В столовую вошли двое мужчин, и, несмотря на то, что с момента их последней встречи минуло девять лет, Броуза сразу узнал обоих. Первый, опирающийся на трость и немного сгорбленный старый господин со спадающими на лоб седыми прядями, был Червенка, второй камердинер покойного Рудольфа II. Другой же, с крючковатым носом, немного старомодно одетый, был музыкант Каспарек, много лет прослуживший у императора лютнистом. Броуза встал, чтобы поприветствовать их. Но он не забыл и о желанном кувшинчике пива.
– Так подумайте быстро, – не спеша отойти, обратился он к седельному мастеру. – Двое стоят рядом, но друг другу – враги насмерть. Кем они могут быть?
– Клянусь душой, не знаю, – заверил его Вотруба, которому больше не хотелось играть в загадки. – Здесь, в «Щуке», я таких не видал. Но спросите у хозяина – может быть, он их знает. Недаром же он танцует на цыпочках вокруг всякого люда!
– Ну вот я и с вами! – сказал старый Червенка, прихлебывая суп, который поставил перед ним хозяин. – Но, скажу вам откровенно, мне нелегко было сюда добраться. Моя дочка, у которой я живу, и ее муж Франта вовсе не хотели меня отпускать – вбили себе в голову, что со мной может что-то случиться в пути. «Оставайся, старый, где ты есть! – говорят. – Разъезжать по свету в наше время – занятие не для тебя. Не думай больше о прошлом – что было, то было! Лучше подумай о том, что ты нам нужен в саду. Прочтешь здешним хозяевам доклад о сортах капусты – или, может быть, тебе его напечатать?» Ну, дал я им поговорить вволю, назначил день для доклада, и вот я здесь.

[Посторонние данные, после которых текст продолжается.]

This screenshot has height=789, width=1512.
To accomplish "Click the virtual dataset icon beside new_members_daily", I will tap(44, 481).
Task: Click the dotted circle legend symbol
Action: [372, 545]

Правда, поездка от Бенешова до Праги получилась утомительная, тем более что его сиятельство граф Ностиц, к которому я почтительнейше обратился, не предоставил мне местечка в верхней части трибуны, а ведь он должен был это сделать хотя бы в память о временах, когда мы с ним ежедневно встречались наверху, в замке, – я ему: «Целую руки вашей милости», а он мне: «Доброе утро, герр Червенка». Короче говоря, место на трибуне я все же достал и своими собственными глазами увидел голову доктора Есениуса в руках палача, как то и предсказывал в свои последние часы мой всемилостивый государь Рудольф.
Тут он повернулся к хозяину, который стоял за его стулом и жадно вслушивался в каждое слово.
– Запомни: после супа подашь оломоуцский сыр, соленую редьку, ломтик поджаренного хлеба и полкувшина согретого пива!
– Это правда, что Его Величество покойный государь император, – начал хозяин, слегка задыхаясь от волнения, – предсказывал вам будущее по руке, как это делают цыгане на ярмарках?
– Ломтик хлеба, сказал я, к нему редьки, сыру и полкувшина теплого пива! Это все, а теперь иди! – одернул его бывший камердинер императора.